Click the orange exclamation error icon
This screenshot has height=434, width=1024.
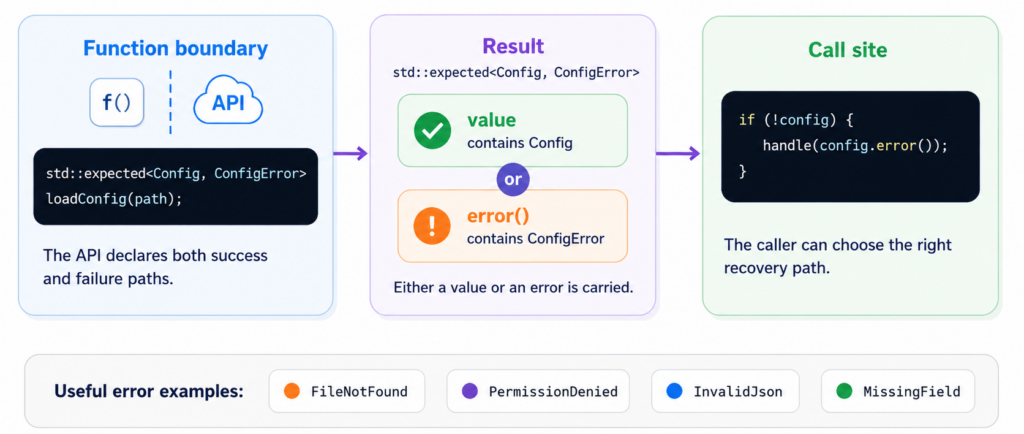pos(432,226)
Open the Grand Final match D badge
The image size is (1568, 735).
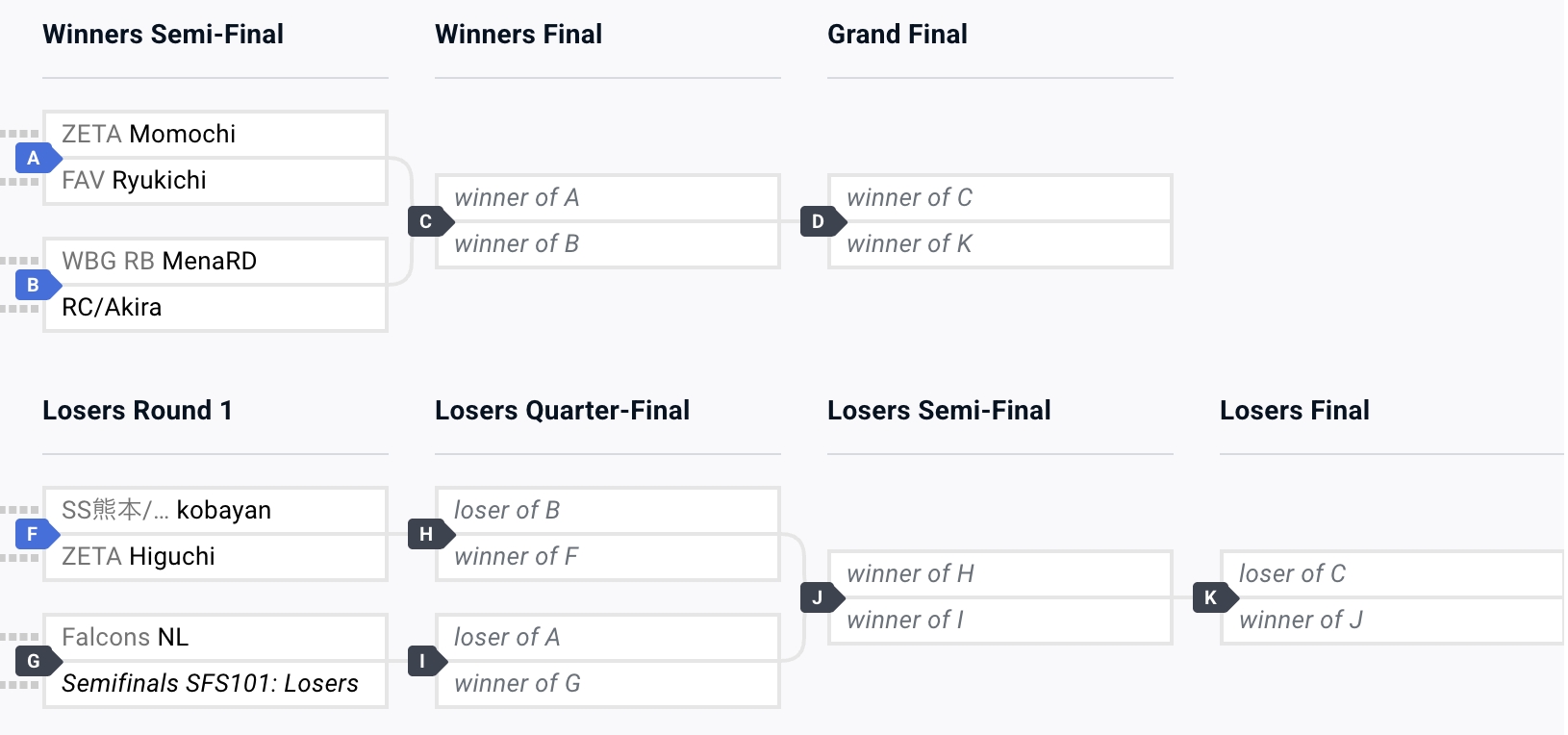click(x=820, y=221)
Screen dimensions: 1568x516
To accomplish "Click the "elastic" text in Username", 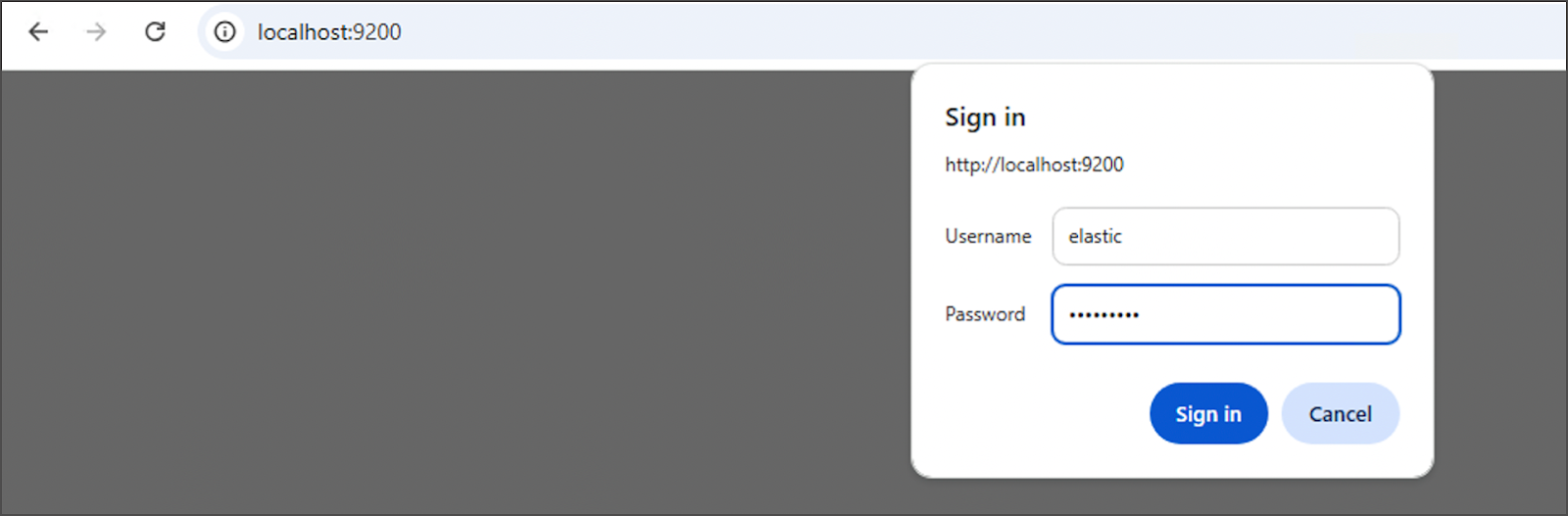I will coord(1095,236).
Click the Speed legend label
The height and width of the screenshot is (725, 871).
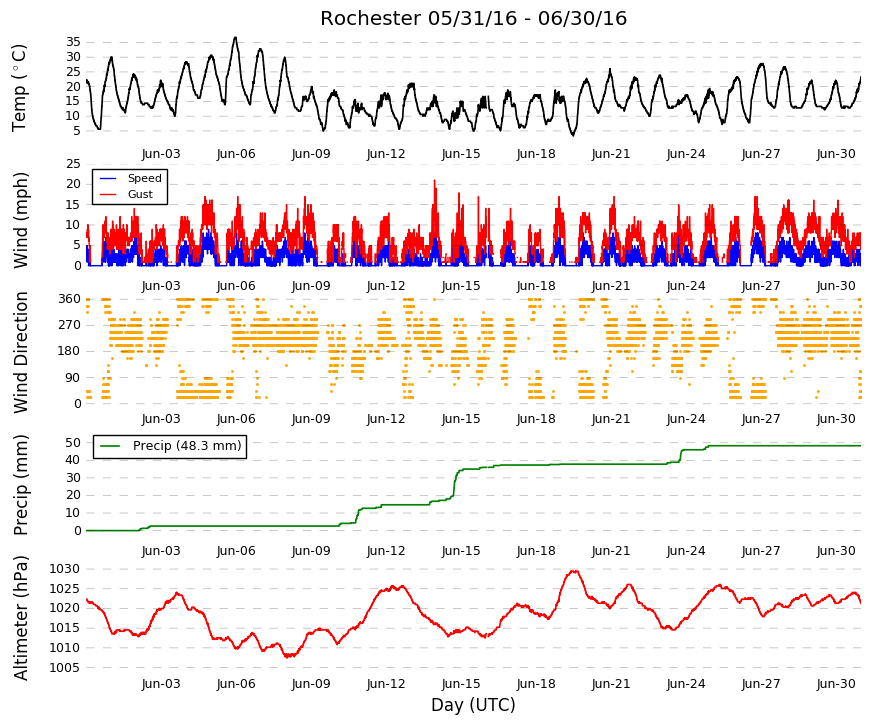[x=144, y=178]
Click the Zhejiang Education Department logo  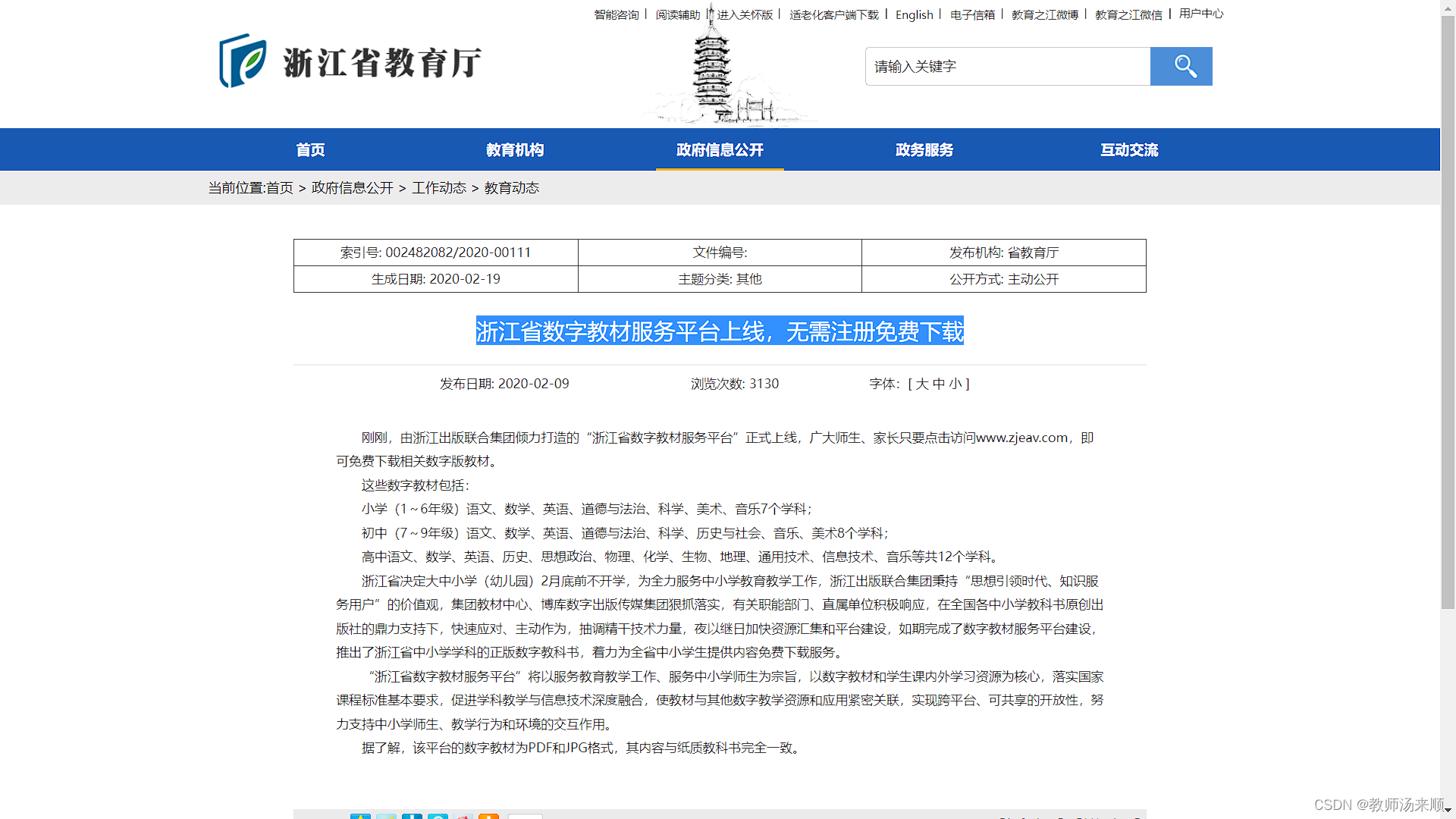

****

## [STATED EXERCISE]
Show every line of the listing that contains the string "height", copying each one in full.

## [TASK OUTPUT]
This screenshot has height=434, width=1024.
The height and width of the screenshot is (725, 871).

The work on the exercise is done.